Traversing concurrent_hash_map concurrently

People keep asking how to traverse tbb::concurrent_hash_map concurrently with other operations. But it wouldn’t be worth the blog if there was not any problem. The Reference clearly states that:

Concurrent operations (count, find, insert, and erase) invalidate any existing iterators that point into the table, An exception to this rule is that count and find do not invalidate iterators if no insertions or erasures have occurred after the most recent call to method rehash.


So, officially, you cannot traverse the hash map concurrently with deletion, insertion, and even to lookup operations in some cases. Or in other words, we don’t guarantee that it will work. But what will actually happen if you try? Basically, an iterator doesn’t synchronize its operations with any concurrent operation. It keeps moving from pointer to pointer returning unprotected addresses of items. So, the bad news is that a concurrent erase operation can deallocate the item you are traversing through and you’ll get garbage or an access violation exception. However, the good news is that beside erase() no other concurrent operation can deallocate already published address in TBB >=2.2. It hints that concurrent traversal is nevertheless possible if synchronized with concurrent erasure. Let’s see what can happen while traversing while insert and lookup operations are also occurring.

Current concurrent_hash_map implementation uses classic “separate chaining” data structure for the hash table. It means that each bucket has a pointer to a linked list of stored items. And concurrent resizing can happen if the bucket count is less or close to the number of inserted items. But it works without reallocation of the table as in serial algorithms and leads to specific concurrent rehashing which moves some items from an old bucket with lower index into a new bucket with higher index.
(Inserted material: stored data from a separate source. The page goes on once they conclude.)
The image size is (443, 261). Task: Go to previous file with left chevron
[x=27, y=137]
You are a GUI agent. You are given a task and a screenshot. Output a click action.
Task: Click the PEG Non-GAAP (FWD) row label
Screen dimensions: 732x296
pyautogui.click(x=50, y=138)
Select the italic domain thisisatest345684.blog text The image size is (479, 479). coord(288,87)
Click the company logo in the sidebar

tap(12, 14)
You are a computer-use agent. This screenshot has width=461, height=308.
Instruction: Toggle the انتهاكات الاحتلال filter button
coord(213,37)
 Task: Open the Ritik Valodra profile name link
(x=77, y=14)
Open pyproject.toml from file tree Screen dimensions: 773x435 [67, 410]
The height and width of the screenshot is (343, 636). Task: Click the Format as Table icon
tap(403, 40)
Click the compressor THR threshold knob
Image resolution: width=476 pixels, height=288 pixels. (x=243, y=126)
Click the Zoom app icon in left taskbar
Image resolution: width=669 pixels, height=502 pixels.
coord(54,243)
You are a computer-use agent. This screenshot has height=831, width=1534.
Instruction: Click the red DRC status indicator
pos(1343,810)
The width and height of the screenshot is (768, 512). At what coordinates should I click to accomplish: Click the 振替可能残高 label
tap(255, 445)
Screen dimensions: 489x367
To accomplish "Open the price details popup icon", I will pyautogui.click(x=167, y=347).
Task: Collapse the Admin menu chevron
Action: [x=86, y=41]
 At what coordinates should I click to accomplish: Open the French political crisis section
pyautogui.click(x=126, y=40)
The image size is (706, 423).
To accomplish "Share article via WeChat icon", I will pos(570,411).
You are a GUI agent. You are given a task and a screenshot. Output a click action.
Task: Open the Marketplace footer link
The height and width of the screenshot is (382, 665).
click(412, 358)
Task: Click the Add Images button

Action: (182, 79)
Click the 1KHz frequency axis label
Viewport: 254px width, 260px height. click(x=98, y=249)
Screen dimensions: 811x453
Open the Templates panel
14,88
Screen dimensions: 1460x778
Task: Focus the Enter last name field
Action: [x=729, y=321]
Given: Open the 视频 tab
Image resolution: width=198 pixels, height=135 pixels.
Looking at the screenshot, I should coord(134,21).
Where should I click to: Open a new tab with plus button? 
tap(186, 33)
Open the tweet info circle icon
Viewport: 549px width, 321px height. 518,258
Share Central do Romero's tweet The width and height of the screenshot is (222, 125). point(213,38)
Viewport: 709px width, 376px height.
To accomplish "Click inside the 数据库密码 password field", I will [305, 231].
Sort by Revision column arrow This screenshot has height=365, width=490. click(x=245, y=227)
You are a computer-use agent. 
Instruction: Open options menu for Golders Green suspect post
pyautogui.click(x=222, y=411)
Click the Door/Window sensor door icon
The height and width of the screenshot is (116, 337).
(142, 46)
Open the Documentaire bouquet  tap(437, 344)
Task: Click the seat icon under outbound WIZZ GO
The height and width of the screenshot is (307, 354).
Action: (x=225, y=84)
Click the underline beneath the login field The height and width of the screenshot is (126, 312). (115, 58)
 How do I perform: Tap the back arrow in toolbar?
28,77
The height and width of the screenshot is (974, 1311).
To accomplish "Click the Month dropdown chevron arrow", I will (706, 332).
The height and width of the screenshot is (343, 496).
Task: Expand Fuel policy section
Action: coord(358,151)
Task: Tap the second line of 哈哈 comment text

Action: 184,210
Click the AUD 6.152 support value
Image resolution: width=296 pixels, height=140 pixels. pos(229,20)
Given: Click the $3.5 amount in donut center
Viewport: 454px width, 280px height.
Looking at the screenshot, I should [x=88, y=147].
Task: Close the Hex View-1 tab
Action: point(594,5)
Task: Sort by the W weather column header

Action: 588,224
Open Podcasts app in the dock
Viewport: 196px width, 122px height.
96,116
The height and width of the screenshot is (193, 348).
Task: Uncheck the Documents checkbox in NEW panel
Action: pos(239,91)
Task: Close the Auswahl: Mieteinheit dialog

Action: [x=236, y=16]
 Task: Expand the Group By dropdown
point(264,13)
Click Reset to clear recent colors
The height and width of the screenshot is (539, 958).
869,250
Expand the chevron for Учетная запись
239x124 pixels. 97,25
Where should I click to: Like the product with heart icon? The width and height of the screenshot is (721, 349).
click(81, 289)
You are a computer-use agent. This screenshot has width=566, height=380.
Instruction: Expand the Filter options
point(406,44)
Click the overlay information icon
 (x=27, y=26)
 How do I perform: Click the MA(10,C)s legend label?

The following pseudo code shows the sequence of operations used to move an item and can be executed by any concurrent operation:
[cpp:nocontrols]*prev_pointer = node->next; // exclude item’s node from old bucket
node->next = new_bucket->node_list;
new_bucket->node_list = node; // add item’s node to new bucket[/cpp:nocontrols]
The whole movement operation is executed under locks of corresponding buckets. However, as noted before, iterators don’t respect the locks and they are not visible for iterators except perhaps by some memory ordering. Fortunately, modern processors read or write pointer locations atomically (assuming the location is properly aligned) because of they are machine-word size. It means that a thread doing concurrent traversal will not read garbage but on the other hand can read an old, not-yet-updated value. So despite the fact that the whole data-structure will be in a valid state at any given time, an iterator can miss some actually stored items or meet the same item twice. For example, please consider an iterator pointing to an item moved to a new bucket, it has pointers to a bucket and a node of an item:











Traversal thread Concurrent rehashing

[cpp:nocontrols]my_bucket = old_bucket;
my_node = my_bucket->node_list;

my_node = my_node->next;
if( !my_node ) my_node = (++my_bucket)->node_list;[/cpp:nocontrols]

[cpp:nogutter:nocontrols]..
..
my_node->next = new_bucket->node_list;
..
..[/cpp:nogutter:nocontrols]


Here, other items stored in old_bucket are skipped and items stored in new_bucket can come up twice. It significantly limits traversal guarantees we can give for current concurrent_hash_map implementation and it is why we don’t support concurrent traversal officially. However, you might still want to traverse the map if you are fine with a chance of not visiting all your items in one pass or you can apply serial rehash() operation before traversal and so reserve enough buckets to prevent concurrent rehashing. For example, a use-case described here needs just to erase outdated items from the table. So, it is not sensitive to duplications and if in one pass it doesn’t meet some items, it will see them next time.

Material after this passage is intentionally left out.